* BEGIN Records for this exercise *

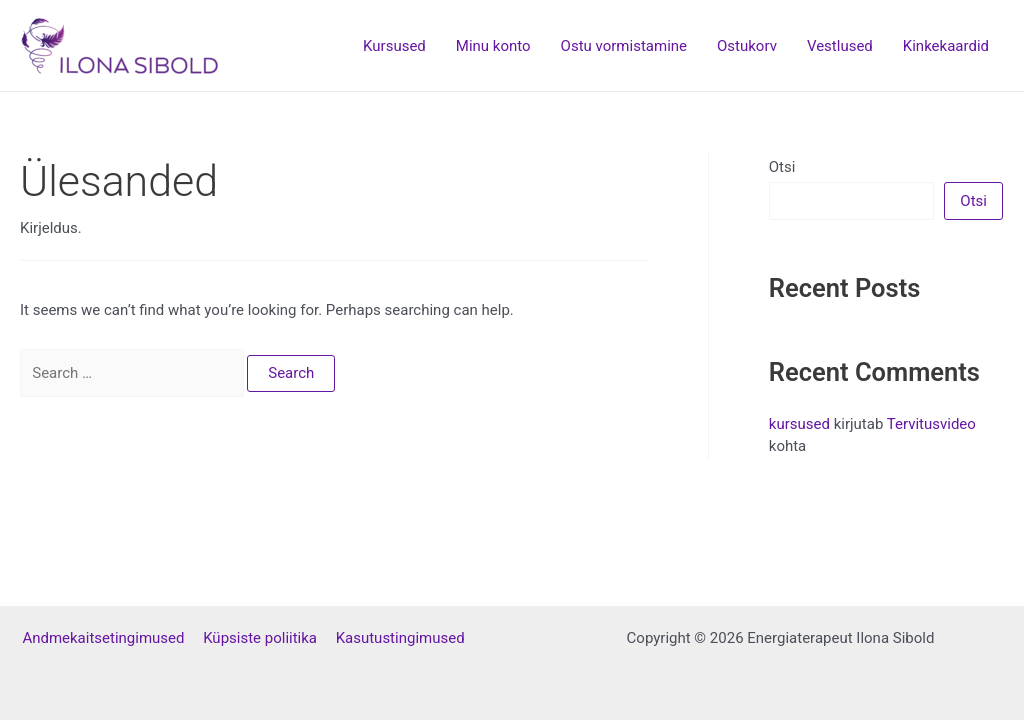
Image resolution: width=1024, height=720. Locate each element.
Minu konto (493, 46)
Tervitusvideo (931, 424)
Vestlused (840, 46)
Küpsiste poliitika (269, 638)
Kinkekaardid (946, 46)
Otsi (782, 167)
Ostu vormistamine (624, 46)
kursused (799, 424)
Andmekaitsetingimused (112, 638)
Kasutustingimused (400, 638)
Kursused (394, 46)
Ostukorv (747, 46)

* END Records for this exercise *
* BEGIN Records for this exercise *

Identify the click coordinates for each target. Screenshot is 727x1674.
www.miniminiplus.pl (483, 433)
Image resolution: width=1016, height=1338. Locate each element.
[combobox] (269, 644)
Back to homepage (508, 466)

* END Records for this exercise *

## Exercise details
Please retype the lines of data starting with the line that contains "kursused (799, 424)" and going on through the line that contains "Ostukorv (747, 46)", including both of those lines.

## Exercise answer
kursused (799, 424)
Andmekaitsetingimused (112, 638)
Kasutustingimused (400, 638)
Kursused (394, 46)
Ostukorv (747, 46)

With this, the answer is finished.